Once Mel had been removed, the President of the Congress (Roberto Micheletti) was sworn in as the new President of Honduras. This was exactly the person that is indicated by the constitution. It was a proper and legal succession of the presidency. The first thing that Micheletti did was confirm that the regularly scheduled elections would be held in November. His post is temporary until the new President was duly elected.
It’s been said all over the press that Mel was arrested in his pajamas. I personally don’t believe that. In an hour he would have been at some polling place to vote and also to motivate those that showed up. This was the biggest day of his life. I’d be amazed if he slept at all I know I wouldn’t be able to. There was one report that Mel was actually in suit pants and a crisply ironed white shirt when he was arrested and he asked to change into other clothes. Quite frankly, I see this as more likely.
I believe that this is an accurate depiction of the events that led to Zelaya’s expulsion on Sunday. If I’m wrong on a any points, I don’t think I’m off by much. The salient points are certainly accurate.
I personally think that it would have been better to arrest Zelaya and hold him somewhere in the country. He was removed from Honduras in the interest of public safety. The feeling at the time was that if he was held within Honduras, his supporters would take violent actions to release him from captivity. It would be a difficult decision and I’m sure the powers that be did what they thought was best.
I have been disgusted at the world reaction to these events. It=92s like they only looked at what happened on Sunday morning and ignored what events led to that day. I don’t understand how the removal of Zelaya was anything less than a small country demanding that their country remain democratic.
Their constitutional process worked exactly right to remove a rogue president with an agenda that was detrimental to the Honduran constitution and society. While the actions of June 28 would fit some definitions of a coup, it was certainly a legal and CONSTITUTIONAL coup. There have been several articles written that state that it was a MANDATORY coup. That’s a very difficult concept for most people from the first world to understand, but there are some coups that are good and even required.
I’ve read so much over the past few days that I can’t remember where I read this, but the author was talking about the events in Honduras. He concluded by stating quite simply that if you find yourself aligned with Castro, Chavez, and Ortega – you should REALLY look at where you’re standing.
I think that the Hondurans should be honored for what occurred. I know that I’ve never been prouder of a group of people than I’ve been of Hondurans the past several days.
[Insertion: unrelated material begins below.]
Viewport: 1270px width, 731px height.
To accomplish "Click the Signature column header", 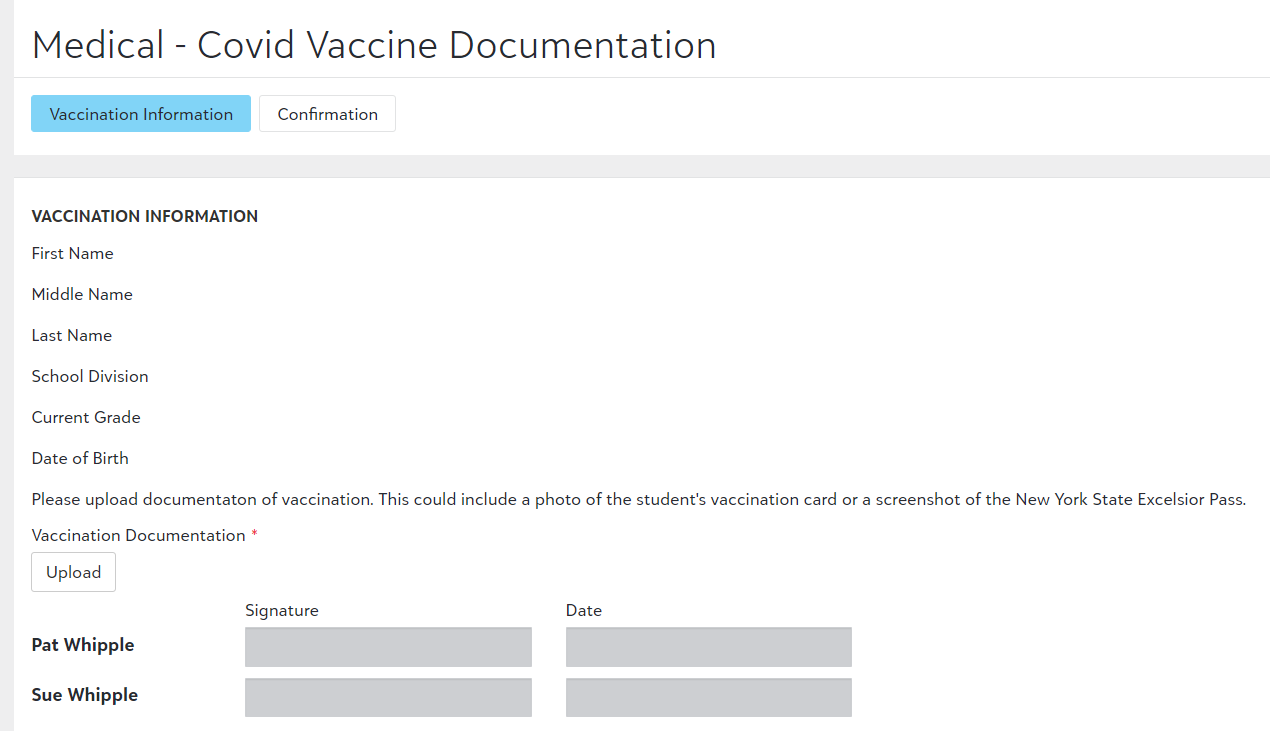I will tap(282, 610).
Instead of being isolated from the world and denounced as being “anti-democratic” they should be lifted on the shoulders of all free men around the world. I’m sure that there are plenty of people in Cuba, Venezuela, and North Korea that would LOVE to hear the story of what a small country can do to ensure democracy lives in their society for their children to enjoy. That is if the people in those countries ever hear of the great accomplishments of a small third world country with ideals and principals larger than the “democratic showcase” of the first world.